### Excerpt
It helps that the group has a mutual target. "Most of our ire is pointed towards NASA. That's our bread and butter," Sargent says of the agency flat Earthers believe is ultimately behind the conspiracy.
But why, and how, could people believe a conspiracy theory so out of this universe?
"People, in essence, are just trying to understand the world," says Daniel Jolley, a senior lecturer in the psychology of conspiracy theories at the UK's Northumbria University. "And they're looking at the world in a gaze where they're biased in their thinking."
"They may have distrust towards powerful people or groups, which could be the government or NASA, and when they look towards evidence that makes sense to them ... this world view (is) endorsed," he says. "It's difficult to break out of that mindset."
Scientists have also noted that a social motive draws people to conspiracy theories -- the desire to "maintain a positive view of the self and the groups we belong to," as social psychologist Karen Douglas of the University of Kent says.
And few groups have as strong a community as flat Earthers.
"This (conference) is an outlet for a lot of people that might otherwise get ostracized by friends and family and co-workers. When they come here, they know it's absolutely a safe space," Sargent says of this week's event.
But perhaps the most important driver is an underlying need for power and control. "People want to feel safe and secure in the world," Douglas says. And power comes from knowledge -- no matter how questionable it may be.
"When you find out the Earth is flat ... then you become empowered," Weiss says.
That feeling helps believers to understand the world better, as they see it. "You feel like you've got a better handle on life and the universe. It's now more manageable," adds Sargent.

### Supplied data
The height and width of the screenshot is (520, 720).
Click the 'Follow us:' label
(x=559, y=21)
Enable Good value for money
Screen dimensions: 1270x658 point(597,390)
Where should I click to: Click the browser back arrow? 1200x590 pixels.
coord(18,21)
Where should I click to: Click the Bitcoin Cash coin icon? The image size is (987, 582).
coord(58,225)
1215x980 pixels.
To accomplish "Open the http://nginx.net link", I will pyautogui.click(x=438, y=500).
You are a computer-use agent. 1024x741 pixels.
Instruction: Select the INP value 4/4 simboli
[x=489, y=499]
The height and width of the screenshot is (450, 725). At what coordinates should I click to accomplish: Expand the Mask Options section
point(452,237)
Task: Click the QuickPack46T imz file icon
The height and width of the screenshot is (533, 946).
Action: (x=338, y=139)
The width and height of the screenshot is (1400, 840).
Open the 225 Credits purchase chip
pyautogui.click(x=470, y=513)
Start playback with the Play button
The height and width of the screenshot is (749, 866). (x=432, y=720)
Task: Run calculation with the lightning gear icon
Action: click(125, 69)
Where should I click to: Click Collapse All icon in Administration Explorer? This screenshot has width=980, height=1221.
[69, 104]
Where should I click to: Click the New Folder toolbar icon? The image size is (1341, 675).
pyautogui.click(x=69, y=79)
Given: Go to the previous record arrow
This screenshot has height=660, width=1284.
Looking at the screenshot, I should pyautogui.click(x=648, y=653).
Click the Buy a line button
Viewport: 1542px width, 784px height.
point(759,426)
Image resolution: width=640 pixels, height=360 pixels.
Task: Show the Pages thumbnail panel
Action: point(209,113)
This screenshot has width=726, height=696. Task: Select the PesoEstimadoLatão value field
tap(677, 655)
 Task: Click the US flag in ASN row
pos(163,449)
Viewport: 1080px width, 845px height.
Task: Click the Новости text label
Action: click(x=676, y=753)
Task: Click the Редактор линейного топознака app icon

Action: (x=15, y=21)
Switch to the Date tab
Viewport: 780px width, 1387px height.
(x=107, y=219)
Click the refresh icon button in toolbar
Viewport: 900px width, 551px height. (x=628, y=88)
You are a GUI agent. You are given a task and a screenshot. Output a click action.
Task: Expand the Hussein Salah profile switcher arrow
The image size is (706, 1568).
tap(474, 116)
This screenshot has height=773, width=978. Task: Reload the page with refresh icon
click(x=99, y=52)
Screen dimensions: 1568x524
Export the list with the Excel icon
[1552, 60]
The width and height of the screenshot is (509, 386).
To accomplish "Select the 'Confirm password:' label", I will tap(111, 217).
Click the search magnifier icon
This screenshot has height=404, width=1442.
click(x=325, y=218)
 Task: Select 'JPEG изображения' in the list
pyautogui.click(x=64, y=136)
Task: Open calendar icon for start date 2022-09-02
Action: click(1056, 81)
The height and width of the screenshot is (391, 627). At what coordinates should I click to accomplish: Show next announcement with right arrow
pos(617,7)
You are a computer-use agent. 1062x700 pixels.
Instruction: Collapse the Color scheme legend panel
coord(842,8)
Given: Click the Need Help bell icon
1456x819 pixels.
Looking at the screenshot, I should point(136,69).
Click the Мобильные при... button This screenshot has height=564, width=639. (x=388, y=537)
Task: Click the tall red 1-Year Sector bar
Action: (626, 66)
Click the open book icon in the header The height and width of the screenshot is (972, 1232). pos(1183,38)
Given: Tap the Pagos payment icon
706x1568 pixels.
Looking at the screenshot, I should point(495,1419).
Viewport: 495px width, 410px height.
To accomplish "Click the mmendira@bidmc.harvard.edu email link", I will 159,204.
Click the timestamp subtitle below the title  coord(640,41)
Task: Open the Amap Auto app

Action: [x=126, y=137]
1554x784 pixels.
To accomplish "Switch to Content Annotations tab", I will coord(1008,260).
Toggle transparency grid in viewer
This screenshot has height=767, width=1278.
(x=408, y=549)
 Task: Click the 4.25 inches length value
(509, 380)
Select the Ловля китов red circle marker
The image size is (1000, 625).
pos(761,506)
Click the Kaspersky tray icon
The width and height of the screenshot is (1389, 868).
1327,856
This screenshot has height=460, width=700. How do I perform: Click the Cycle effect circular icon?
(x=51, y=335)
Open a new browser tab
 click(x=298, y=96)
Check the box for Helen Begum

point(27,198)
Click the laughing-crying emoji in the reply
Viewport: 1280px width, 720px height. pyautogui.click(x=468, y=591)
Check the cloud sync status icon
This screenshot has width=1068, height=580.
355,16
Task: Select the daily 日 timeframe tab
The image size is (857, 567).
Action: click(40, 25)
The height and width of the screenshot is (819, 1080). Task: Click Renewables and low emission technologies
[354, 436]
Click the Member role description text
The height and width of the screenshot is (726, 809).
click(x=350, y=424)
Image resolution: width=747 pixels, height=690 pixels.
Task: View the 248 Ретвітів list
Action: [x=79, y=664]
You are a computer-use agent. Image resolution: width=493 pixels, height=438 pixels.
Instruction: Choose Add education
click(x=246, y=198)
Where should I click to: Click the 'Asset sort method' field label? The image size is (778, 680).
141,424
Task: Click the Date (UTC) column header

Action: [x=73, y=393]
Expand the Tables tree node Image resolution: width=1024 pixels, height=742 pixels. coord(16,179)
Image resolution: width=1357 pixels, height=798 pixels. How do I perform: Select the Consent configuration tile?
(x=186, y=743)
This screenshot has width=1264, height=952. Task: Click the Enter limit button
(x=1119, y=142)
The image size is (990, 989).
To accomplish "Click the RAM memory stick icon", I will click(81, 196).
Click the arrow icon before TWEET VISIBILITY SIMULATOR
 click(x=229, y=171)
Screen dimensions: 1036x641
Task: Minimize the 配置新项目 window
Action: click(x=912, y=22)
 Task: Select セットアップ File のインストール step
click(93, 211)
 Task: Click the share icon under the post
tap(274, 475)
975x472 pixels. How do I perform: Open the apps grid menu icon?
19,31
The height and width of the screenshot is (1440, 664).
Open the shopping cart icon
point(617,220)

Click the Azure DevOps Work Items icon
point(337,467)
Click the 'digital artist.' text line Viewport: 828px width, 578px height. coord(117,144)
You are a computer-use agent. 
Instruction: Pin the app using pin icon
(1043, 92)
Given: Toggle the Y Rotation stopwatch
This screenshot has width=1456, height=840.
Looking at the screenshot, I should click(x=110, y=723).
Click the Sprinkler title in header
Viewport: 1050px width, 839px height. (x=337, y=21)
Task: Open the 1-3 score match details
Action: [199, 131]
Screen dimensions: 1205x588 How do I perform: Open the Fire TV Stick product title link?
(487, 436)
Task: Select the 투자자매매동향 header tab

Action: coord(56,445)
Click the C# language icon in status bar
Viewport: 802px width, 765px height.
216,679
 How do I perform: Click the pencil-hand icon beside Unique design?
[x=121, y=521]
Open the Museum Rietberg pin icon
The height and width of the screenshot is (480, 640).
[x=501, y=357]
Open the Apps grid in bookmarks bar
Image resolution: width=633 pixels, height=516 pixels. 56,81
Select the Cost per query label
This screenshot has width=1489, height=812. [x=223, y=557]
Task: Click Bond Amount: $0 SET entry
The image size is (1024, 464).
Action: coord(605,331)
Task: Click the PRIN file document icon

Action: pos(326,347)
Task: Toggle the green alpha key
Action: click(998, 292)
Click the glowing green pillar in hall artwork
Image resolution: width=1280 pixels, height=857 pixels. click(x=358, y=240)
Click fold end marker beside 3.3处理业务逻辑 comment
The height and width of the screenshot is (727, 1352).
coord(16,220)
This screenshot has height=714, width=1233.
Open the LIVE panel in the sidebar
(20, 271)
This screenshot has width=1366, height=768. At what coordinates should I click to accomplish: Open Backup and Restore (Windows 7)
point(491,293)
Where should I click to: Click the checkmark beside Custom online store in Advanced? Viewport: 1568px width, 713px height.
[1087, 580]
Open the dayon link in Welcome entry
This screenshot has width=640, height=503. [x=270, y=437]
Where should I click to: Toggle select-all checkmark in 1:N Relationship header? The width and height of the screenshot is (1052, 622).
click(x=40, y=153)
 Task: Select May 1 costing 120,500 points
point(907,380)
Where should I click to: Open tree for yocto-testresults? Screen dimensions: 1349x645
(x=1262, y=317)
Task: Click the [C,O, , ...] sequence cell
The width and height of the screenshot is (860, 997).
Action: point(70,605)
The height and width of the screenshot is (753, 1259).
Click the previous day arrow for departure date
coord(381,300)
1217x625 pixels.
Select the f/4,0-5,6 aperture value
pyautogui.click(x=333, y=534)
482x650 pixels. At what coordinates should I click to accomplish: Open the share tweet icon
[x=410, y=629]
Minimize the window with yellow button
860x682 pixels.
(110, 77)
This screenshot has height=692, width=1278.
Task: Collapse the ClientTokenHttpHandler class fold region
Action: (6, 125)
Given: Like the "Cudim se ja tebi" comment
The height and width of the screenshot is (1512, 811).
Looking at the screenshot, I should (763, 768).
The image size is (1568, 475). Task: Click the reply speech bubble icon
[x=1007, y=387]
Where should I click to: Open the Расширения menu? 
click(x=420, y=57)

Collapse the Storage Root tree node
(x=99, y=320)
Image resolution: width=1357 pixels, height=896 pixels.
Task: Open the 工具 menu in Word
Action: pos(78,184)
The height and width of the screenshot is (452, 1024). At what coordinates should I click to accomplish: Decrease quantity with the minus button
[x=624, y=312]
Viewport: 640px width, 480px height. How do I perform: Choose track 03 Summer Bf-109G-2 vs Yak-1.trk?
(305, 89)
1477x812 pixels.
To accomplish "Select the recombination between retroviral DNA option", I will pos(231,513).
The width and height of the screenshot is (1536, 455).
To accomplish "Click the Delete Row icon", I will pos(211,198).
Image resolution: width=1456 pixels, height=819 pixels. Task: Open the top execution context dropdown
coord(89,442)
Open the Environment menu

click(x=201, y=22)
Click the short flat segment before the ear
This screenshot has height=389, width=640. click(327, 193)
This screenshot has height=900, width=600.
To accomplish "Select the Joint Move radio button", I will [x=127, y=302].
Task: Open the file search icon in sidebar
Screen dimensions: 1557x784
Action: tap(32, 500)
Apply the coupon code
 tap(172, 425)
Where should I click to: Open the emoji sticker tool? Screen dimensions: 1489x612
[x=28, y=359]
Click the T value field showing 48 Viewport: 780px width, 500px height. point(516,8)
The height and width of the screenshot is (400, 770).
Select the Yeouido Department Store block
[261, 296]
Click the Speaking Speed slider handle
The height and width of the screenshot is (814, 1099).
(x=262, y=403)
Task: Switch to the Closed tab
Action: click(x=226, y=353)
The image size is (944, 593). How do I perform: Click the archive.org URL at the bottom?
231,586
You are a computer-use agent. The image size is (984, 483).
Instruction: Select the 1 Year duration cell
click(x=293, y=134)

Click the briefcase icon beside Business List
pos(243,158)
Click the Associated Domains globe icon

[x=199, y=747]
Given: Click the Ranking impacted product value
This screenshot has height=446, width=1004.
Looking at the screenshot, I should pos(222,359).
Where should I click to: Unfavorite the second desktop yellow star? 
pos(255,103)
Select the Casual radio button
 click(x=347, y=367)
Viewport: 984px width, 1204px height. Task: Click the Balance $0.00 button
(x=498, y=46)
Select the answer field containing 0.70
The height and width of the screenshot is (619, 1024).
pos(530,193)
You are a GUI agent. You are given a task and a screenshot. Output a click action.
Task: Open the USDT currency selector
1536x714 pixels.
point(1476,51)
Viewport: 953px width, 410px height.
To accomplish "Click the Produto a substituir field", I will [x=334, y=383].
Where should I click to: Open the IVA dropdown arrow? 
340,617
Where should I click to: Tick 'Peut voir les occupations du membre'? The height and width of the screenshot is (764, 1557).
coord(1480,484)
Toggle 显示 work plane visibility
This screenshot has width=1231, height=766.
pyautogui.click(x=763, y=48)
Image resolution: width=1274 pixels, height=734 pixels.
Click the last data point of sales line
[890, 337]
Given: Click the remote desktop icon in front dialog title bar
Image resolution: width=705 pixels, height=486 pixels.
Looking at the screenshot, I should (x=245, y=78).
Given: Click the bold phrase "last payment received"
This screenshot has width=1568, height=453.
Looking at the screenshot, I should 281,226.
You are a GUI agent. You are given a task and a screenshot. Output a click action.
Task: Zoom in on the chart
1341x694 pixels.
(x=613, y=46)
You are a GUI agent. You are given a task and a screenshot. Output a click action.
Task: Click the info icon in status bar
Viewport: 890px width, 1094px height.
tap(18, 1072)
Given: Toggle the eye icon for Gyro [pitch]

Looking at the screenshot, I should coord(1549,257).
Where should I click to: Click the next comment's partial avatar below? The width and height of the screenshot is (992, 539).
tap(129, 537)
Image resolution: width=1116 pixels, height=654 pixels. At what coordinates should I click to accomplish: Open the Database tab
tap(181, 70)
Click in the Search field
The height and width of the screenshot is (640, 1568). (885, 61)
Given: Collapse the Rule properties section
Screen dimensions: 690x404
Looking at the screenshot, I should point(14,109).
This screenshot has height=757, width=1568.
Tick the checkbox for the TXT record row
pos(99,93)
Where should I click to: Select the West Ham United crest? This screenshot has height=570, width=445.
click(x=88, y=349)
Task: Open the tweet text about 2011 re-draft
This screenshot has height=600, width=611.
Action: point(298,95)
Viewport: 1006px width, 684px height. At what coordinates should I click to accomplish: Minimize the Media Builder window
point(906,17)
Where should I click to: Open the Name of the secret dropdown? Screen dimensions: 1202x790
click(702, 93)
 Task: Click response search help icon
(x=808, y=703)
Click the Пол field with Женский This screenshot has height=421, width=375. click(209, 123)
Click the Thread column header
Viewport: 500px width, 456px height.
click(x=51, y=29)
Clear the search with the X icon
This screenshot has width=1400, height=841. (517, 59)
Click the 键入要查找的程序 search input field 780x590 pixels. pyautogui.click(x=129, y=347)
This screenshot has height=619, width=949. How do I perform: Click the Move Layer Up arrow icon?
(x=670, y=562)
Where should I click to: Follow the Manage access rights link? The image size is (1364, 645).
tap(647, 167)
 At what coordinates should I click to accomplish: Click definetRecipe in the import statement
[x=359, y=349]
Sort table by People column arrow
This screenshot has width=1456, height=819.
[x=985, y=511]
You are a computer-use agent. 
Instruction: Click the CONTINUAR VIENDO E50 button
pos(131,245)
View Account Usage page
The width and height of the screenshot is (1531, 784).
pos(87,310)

### Exercise requirements
**A)** From the excerpt on flat Earth belief, print the passage from "It helps that" up to and including "behind the conspiracy.".
**B)** Answer these questions from the excerpt on flat Earth belief:
(i) At which university is Daniel Jolley a senior lecturer?
(ii) Which university is Karen Douglas affiliated with?
(iii) Which agency does Sargent say most of the group's ire is pointed towards?
**C)** According to the excerpt on flat Earth belief, why does Sargent call the conference a safe space?
The items are not needed for this work.

### Set of answers
**A)**
It helps that the group has a mutual target. "Most of our ire is pointed towards NASA. That's our bread and butter," Sargent says of the agency flat Earthers believe is ultimately behind the conspiracy.

**B)**
(i) Northumbria University
(ii) The University of Kent
(iii) NASA

**C)** Many people who come might otherwise be ostracized by friends, family and co-workers. The conference gives them an outlet, so they know it is a safe space.